Working with turtles from a conservation perspective is a unique experience. When raising them as pets, people aren’t pressured with a deadline or a target size the hatchlings must grow to. Undoubtedly, having experience with casual turtle husbandry is helpful, and has helped me time and time again with handling, reluctant feeders, and cleaning. For example, three years ago, I took in two red-eared sliders from a friend who wished to rehome them. Those turtles taught me how to coax turtles into feeding, keep them calm while massing, and how to hold them steady while handling. My peers were not as prepared, and often asked me for help when trying to calm a squirming hatchling. To be able to apply these otherwise obsolete skills to an impactful cause makes me proud to be “the Herpie.” There aren’t very many opportunities for students to partake in wildlife conservation, but the ones that exist bring a unique experience that inspire young people to look at the world around us in a new way.

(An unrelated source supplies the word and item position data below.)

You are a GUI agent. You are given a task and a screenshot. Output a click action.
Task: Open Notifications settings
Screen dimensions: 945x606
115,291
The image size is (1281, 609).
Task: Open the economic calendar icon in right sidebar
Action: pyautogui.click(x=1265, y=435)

Conservation is a story of hope, education, and a vision of a future where the diversity of life is maintained. The Blanding’s turtle holds a unique position in the ecology, their disappearance would be catastrophic, as predator and prey relations must adapt to continue to rebalance the ecosystem. Before there were conservation efforts made for these turtles, they were on the decline due to habitat loss and the roads. Their slow reproductive cycles and vulnerability as hatchlings also made natural recovery difficult. Now, with the help of conservation, Massachusetts is home to the most Blanding’s turtles throughout its range. However, only four populations are known to consist of 50 turtles or more. There is still work to be done, though the results are promising.

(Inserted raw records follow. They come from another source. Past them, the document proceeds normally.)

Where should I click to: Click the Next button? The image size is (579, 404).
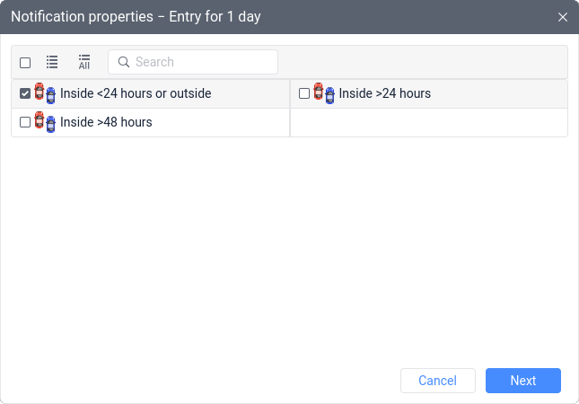click(x=522, y=381)
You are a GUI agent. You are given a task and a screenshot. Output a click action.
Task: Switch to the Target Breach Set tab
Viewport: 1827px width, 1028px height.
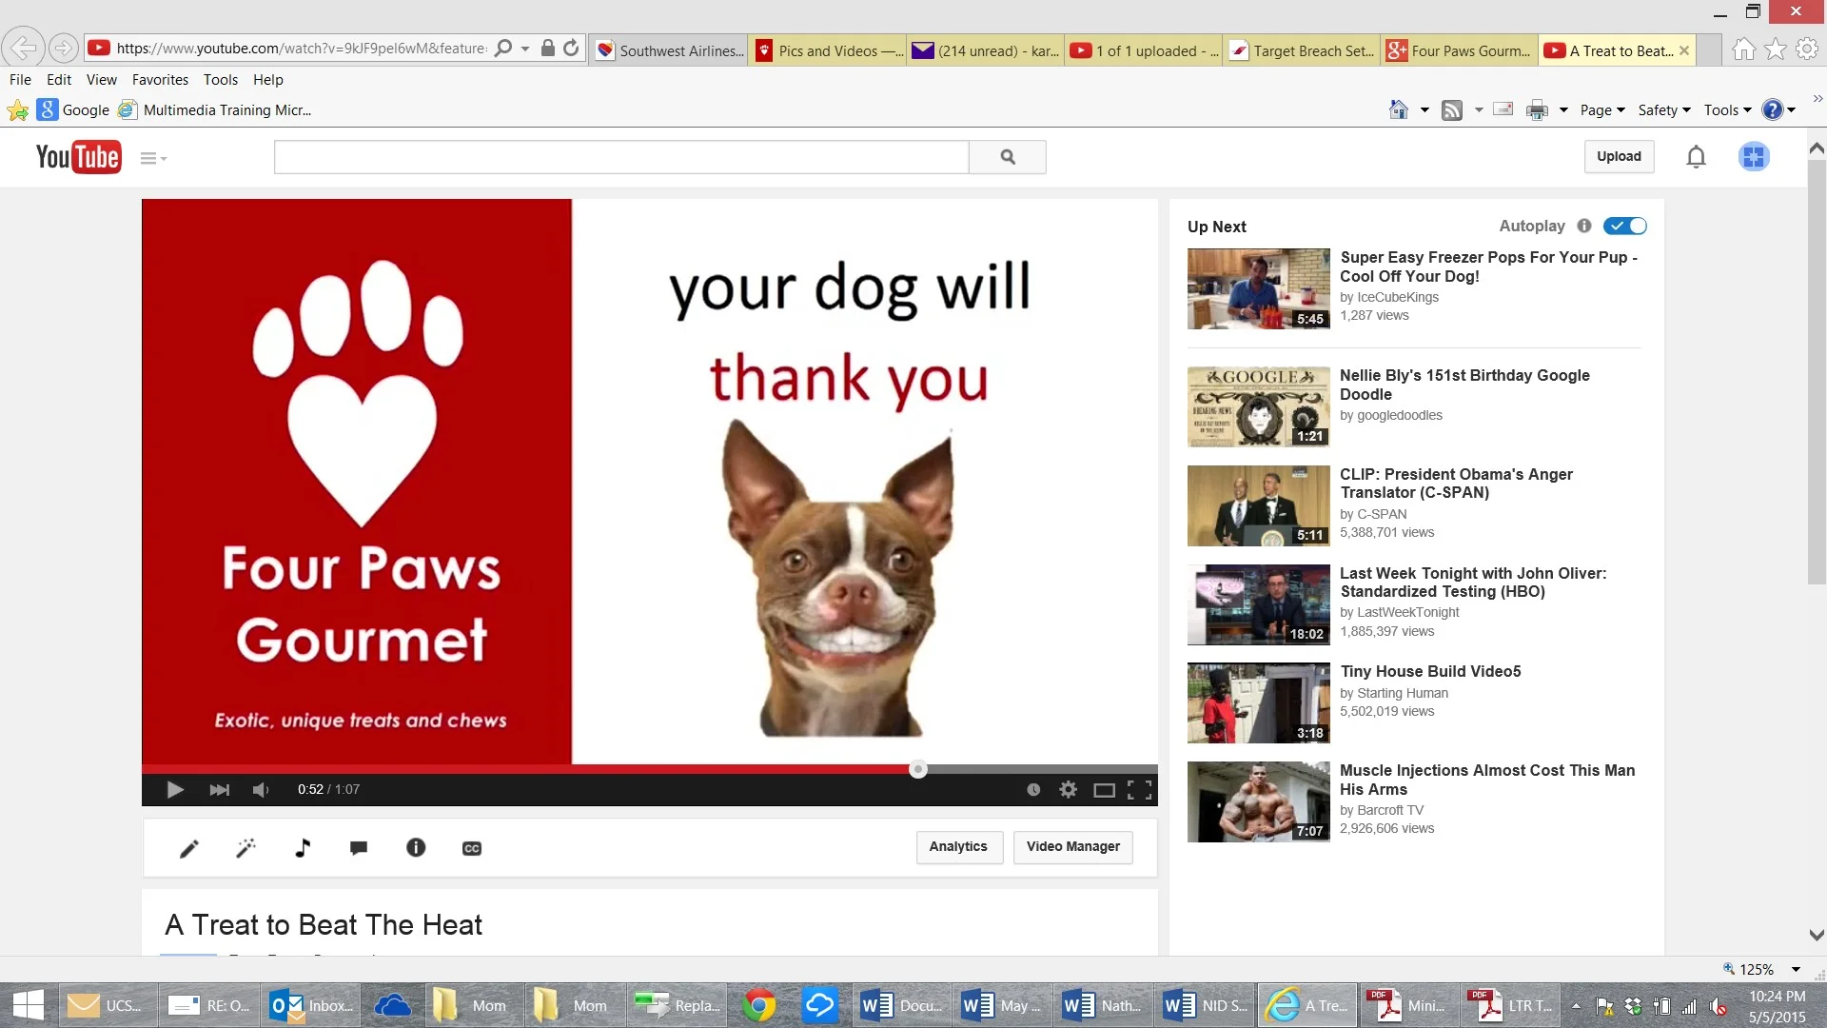point(1302,50)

Just as the environment has played a role in caring for us and our society, we must also care for nature. Many people, as children, have ventured outdoors and were inspired to learn about the world they saw. Romping in the woods, chasing down butterflies and frogs, and turning over rocks to see what was underneath create experiences that nothing virtual or indoors could ever replicate. Many people, as children, read books about endangered species, were inspired to protect the world they saw, and wondered what they could do to help. Some of them have grown up and worked towards conservation, but others have moved on. Perhaps now, as opportunities present themselves to younger people, they’ll be taken, and empower people to protect the diversity of life no matter what their age is.